• WHAT NEEDS TO BE DONE
Pull out of the data below the stretch of lines bounded by the one containing "[Volver arriba] (89, 2570)" and the one containing "Verenigingsdocumenten (609, 1723)", both bounds included, unchanged.

=== INPUT MATERIAL ===

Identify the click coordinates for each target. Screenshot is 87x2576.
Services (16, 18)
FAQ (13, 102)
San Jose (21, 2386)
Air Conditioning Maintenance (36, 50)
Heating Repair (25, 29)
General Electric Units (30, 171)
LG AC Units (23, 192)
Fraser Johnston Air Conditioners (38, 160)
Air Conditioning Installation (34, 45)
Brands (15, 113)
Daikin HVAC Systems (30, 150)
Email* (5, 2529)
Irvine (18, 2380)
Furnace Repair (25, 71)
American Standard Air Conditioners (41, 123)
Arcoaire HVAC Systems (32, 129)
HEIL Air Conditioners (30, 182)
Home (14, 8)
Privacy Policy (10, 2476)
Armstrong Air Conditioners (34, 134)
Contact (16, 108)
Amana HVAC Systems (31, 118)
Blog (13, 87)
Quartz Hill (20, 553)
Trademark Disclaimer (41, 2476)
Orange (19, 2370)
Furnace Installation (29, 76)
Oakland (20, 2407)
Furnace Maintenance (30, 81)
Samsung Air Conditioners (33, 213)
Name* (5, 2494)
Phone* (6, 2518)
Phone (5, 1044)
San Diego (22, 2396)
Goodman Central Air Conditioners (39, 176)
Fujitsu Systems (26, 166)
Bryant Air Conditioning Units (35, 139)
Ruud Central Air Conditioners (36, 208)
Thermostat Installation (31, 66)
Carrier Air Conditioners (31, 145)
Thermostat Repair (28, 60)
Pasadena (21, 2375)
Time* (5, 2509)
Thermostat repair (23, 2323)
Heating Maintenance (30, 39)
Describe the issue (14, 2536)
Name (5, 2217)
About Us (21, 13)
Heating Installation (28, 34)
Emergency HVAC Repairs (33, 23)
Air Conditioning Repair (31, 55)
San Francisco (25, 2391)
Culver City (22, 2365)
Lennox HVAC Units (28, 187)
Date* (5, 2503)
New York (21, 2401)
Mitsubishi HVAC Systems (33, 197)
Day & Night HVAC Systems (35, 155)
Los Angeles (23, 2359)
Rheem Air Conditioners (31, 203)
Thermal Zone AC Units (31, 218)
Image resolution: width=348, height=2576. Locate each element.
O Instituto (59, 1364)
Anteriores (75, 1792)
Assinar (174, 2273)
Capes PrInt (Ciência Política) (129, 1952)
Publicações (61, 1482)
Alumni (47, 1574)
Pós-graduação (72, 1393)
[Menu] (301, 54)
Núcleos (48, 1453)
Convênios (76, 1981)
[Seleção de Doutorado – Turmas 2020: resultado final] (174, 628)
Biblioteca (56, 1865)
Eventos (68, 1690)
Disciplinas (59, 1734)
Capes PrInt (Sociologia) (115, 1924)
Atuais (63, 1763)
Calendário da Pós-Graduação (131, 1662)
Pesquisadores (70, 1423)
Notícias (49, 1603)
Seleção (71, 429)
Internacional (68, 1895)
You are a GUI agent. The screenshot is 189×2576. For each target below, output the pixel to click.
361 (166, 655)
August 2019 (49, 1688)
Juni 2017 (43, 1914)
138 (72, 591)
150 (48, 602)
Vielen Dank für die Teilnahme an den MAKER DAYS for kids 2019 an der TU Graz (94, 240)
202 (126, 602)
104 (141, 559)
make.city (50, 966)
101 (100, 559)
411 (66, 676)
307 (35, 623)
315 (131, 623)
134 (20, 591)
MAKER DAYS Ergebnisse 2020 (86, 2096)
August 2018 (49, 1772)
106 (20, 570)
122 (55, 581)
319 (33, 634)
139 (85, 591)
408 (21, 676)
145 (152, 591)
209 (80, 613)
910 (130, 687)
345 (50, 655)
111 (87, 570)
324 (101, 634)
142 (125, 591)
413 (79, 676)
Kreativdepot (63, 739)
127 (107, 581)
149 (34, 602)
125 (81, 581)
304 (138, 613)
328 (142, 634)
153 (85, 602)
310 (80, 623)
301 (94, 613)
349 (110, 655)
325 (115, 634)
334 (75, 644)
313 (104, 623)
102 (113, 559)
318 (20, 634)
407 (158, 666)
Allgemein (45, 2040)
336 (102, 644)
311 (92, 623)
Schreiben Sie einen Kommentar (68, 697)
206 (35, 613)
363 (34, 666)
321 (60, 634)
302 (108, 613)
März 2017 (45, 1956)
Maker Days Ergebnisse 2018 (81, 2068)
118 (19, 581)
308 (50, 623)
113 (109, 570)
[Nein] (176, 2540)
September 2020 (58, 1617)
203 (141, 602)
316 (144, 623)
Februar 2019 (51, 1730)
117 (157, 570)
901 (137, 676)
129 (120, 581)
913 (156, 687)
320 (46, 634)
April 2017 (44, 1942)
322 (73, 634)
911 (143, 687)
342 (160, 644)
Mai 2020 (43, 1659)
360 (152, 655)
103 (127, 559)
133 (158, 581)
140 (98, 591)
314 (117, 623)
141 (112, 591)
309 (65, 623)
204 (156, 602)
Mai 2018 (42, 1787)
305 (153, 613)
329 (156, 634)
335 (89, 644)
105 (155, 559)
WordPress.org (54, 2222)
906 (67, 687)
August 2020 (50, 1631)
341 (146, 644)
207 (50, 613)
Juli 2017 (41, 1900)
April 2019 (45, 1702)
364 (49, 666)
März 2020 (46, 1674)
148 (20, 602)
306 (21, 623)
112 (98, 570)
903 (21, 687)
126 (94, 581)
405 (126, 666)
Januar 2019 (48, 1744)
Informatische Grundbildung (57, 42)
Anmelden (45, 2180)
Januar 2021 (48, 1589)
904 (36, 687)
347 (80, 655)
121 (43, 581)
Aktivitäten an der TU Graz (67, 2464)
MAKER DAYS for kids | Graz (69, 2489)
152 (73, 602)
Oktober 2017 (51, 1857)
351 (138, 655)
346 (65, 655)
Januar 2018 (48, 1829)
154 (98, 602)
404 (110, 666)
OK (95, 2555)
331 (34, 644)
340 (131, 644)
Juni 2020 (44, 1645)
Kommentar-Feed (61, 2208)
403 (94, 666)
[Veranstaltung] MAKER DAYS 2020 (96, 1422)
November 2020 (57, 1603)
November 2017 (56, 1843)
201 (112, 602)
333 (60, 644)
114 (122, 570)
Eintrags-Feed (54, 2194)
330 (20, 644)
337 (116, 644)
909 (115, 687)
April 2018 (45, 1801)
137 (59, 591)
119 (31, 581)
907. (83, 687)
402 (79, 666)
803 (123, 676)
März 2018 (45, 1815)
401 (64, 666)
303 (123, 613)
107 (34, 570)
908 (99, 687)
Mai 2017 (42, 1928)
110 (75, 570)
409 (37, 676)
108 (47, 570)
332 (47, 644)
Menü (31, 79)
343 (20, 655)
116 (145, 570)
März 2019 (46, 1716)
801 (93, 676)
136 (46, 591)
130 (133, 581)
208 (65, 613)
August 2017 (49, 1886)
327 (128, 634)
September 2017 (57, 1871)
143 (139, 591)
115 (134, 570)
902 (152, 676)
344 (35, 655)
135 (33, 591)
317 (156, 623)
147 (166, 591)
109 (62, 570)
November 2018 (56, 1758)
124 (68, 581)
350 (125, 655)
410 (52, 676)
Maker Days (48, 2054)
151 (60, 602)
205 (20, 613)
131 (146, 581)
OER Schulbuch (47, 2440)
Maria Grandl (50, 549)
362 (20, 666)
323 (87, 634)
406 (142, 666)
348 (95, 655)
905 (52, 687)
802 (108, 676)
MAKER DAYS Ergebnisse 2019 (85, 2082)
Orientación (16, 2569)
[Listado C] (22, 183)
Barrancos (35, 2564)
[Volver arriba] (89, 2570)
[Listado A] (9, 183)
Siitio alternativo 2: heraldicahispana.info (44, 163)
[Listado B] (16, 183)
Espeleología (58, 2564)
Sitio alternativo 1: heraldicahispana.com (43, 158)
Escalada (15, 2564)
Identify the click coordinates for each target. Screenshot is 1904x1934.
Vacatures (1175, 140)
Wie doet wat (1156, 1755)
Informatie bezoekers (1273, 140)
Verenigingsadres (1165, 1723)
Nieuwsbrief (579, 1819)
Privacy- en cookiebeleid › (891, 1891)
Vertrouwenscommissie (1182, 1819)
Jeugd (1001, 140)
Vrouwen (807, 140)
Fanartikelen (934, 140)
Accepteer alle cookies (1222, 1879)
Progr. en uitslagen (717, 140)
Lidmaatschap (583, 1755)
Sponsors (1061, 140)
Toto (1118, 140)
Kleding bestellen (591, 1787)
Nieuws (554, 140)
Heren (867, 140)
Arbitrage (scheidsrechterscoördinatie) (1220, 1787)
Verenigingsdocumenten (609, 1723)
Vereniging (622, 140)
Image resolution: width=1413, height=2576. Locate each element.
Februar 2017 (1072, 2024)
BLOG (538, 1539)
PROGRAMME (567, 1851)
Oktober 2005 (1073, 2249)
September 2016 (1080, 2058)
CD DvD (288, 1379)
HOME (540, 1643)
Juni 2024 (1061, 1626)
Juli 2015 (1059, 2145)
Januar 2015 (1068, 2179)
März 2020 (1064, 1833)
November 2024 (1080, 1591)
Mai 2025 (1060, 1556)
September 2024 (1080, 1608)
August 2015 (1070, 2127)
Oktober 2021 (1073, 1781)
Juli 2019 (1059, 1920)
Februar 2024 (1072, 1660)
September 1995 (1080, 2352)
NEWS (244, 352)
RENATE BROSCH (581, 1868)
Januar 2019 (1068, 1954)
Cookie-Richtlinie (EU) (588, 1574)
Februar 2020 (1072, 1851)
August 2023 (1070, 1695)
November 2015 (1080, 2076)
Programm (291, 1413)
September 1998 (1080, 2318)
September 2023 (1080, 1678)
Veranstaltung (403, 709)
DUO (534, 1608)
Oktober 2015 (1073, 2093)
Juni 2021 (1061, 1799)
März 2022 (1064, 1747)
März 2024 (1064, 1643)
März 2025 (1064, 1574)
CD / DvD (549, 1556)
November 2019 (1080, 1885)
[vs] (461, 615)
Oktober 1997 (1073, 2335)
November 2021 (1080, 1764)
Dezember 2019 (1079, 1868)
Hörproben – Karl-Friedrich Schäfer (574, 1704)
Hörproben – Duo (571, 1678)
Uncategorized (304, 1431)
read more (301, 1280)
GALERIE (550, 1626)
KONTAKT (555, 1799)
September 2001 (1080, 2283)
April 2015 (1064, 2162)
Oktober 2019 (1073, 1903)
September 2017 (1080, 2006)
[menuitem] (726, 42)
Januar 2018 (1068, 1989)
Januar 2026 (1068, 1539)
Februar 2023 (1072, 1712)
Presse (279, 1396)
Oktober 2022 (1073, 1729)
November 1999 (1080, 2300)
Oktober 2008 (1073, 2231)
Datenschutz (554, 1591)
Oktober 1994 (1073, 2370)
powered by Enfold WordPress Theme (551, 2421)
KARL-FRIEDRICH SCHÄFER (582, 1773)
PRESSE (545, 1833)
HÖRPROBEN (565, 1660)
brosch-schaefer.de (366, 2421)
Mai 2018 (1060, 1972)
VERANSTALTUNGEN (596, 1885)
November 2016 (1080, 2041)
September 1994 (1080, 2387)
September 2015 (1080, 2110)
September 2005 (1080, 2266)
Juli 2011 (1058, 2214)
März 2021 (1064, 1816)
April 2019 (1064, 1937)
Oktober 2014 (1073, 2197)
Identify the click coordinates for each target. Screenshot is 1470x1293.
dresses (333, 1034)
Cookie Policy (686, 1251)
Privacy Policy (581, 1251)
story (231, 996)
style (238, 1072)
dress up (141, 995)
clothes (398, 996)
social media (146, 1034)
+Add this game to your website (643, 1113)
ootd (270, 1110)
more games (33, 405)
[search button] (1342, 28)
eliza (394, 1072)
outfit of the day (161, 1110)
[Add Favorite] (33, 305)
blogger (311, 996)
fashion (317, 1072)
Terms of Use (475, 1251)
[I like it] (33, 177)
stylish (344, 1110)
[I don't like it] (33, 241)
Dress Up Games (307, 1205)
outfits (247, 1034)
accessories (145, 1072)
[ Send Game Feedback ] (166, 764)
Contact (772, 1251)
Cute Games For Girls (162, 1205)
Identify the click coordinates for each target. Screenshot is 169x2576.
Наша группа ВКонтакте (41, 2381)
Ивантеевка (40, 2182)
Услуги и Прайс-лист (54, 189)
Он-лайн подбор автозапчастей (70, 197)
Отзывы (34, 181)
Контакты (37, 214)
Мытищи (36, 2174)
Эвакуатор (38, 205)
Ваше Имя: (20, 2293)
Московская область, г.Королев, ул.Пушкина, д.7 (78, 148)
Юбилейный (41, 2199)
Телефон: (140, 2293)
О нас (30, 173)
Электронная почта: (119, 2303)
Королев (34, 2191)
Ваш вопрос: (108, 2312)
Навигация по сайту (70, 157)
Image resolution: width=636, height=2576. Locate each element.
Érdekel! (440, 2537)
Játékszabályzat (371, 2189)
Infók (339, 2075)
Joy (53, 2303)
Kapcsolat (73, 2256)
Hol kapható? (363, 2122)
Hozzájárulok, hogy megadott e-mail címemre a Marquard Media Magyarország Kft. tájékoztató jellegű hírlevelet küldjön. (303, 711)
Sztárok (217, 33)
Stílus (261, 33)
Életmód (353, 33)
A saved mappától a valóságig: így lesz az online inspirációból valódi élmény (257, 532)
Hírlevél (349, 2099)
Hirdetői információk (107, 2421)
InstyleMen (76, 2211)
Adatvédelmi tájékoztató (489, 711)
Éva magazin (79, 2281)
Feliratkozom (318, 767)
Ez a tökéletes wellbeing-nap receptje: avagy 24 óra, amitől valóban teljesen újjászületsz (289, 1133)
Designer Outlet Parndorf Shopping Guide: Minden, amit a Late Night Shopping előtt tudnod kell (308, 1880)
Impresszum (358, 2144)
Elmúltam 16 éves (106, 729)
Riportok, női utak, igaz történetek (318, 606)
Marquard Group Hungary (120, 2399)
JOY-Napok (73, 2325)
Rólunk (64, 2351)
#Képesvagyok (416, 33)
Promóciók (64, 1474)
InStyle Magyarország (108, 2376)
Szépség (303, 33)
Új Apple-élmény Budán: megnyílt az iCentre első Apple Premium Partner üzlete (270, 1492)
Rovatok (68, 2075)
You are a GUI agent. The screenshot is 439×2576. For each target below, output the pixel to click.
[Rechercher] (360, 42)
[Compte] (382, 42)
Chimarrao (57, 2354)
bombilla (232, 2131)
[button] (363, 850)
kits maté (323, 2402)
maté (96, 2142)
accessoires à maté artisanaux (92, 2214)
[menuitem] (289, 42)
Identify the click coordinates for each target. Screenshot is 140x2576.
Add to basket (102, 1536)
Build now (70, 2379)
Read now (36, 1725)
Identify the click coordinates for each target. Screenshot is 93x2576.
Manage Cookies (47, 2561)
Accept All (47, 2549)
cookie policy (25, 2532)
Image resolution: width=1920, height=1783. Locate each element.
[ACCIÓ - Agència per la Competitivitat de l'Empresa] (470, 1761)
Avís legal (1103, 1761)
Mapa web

===

• FINAL ANSWER
[Volver arriba] (89, 2570)
[Listado A] (9, 183)
Siitio alternativo 2: heraldicahispana.info (44, 163)
[Listado B] (16, 183)
Espeleología (58, 2564)
Sitio alternativo 1: heraldicahispana.com (43, 158)
Escalada (15, 2564)
Identify the click coordinates for each target. Screenshot is 1904x1934.
Vacatures (1175, 140)
Wie doet wat (1156, 1755)
Informatie bezoekers (1273, 140)
Verenigingsadres (1165, 1723)
Nieuwsbrief (579, 1819)
Privacy- en cookiebeleid › (891, 1891)
Vertrouwenscommissie (1182, 1819)
Jeugd (1001, 140)
Vrouwen (807, 140)
Fanartikelen (934, 140)
Accepteer alle cookies (1222, 1879)
Progr. en uitslagen (717, 140)
Lidmaatschap (583, 1755)
Sponsors (1061, 140)
Toto (1118, 140)
Kleding bestellen (591, 1787)
Nieuws (554, 140)
Heren (867, 140)
Arbitrage (scheidsrechterscoördinatie) (1220, 1787)
Verenigingsdocumenten (609, 1723)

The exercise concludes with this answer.